— START OF EXCERPT TO READ —
There is no denying that the role and purpose of a real estate professional has changed over the past five years. From advances in artificial intelligence, to the popularity of digital real estate, to the presence of large full service real estate companies in the market, like Zillow 2024, this market is very different from that of 2019. Add to this mix the weakening of real estate professional organizations, like the National Association of Realtors via the NAR settlement and it becomes even more apparent that the real estate service market is in a state of change. Given the current state of flux in the market, some have begun to question the role of a real estate professional. It has therefore become imperative that real estate professionals recognize their current competitive advantages in order to thrive.
Setting the Context
There has been a general movement in the United States toward the digitization of most tasks. Initially digitization dominated mundane tasks, such ordering and delivering food and products, but today it is not unusual for an entire real estate transactions to take place online, from the initial property showing, to the procurement of funds, to the contract signing and even the closing.
In tandem with increasing digitization, there has been a great
deal of consolidation in the real estate service industry. Real estate sales,
funding and data are now all dominated by large companies such as Coldwell
Banker, Rocket Mortgage and Zillow. As these companies obtain larger portions
of market share, they are able to mold both market practices and customer
expectations. Under the banners of convenience, security and increased access
and control for customers, these companies have pushed to digitize more aspects
of real estate transactions. In service of this digitization, transactions have
become more virtual and the mobile device has become the point of first contact
for many customers and clients, replacing the role once played by many real
estate professionals.
Another
dimension to the growing digitization of real estate is the weakening of the
largest lobby group of real estate professionals—NAR. The recent NAR settlement has
not only served to severely limit the reach and influence of NAR, but it also
shed light on how powerful the organization truly was prior. Leaving aside any
opinions of the settlement, which are explored in other articles and podcast
episodes on this blog, organizations like NAR, the National Association of
Mortgage Broker, Mortgage Bankers Association and the various national
appraiser organizations, serve to advocate for real estate industry standards
and practices on behalf of real estate professionals. This advocacy served to
temper some of the effects of the expanding digitization of the real estate
industry, for better or worse. In the wake of the NAR settlement, however,
these organizations find their influence greatly diminished.
— END OF EXCERPT TO READ —
EXERCISE INSTRUCTIONS =>
Repeat word for word the passage in the text on the changing real estate market, starting with "There is no" and going on through "order to thrive.".
— START OF DATA —
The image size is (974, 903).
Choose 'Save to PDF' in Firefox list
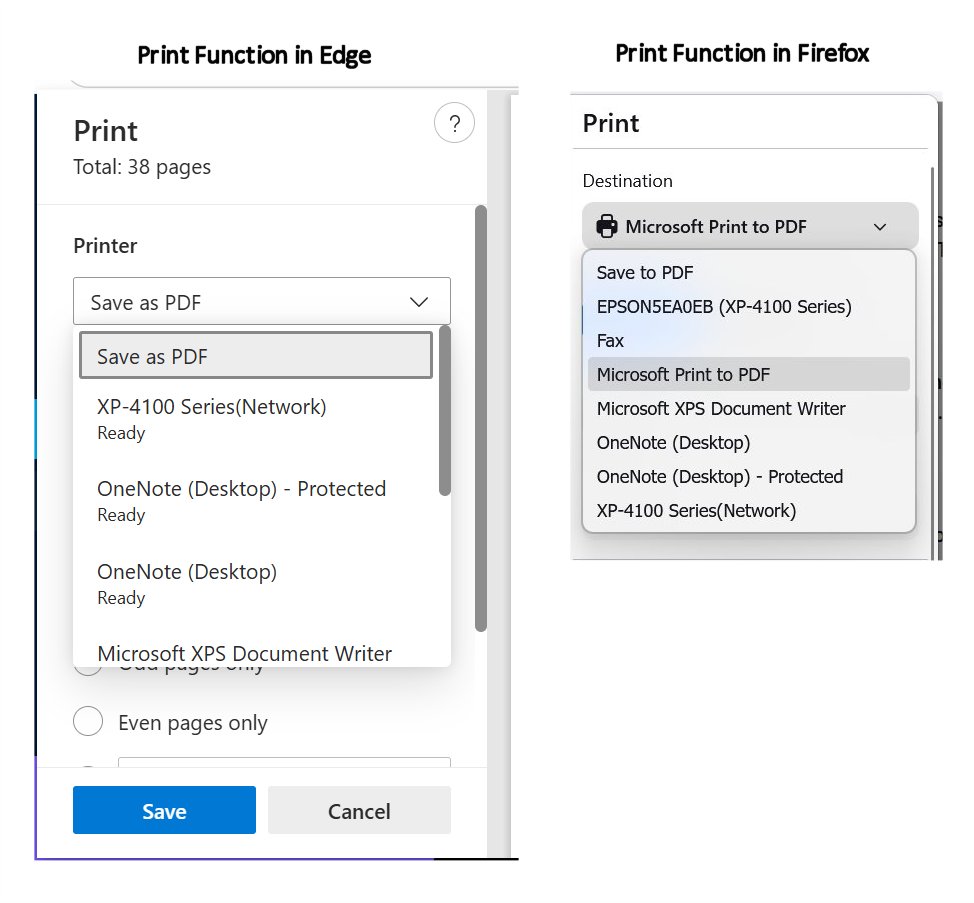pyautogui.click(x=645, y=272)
— END OF DATA —
WRITTEN ANSWER =>
There is no denying that the role and purpose of a real estate professional has changed over the past five years. From advances in artificial intelligence, to the popularity of digital real estate, to the presence of large full service real estate companies in the market, like Zillow 2024, this market is very different from that of 2019. Add to this mix the weakening of real estate professional organizations, like the National Association of Realtors via the NAR settlement and it becomes even more apparent that the real estate service market is in a state of change. Given the current state of flux in the market, some have begun to question the role of a real estate professional. It has therefore become imperative that real estate professionals recognize their current competitive advantages in order to thrive.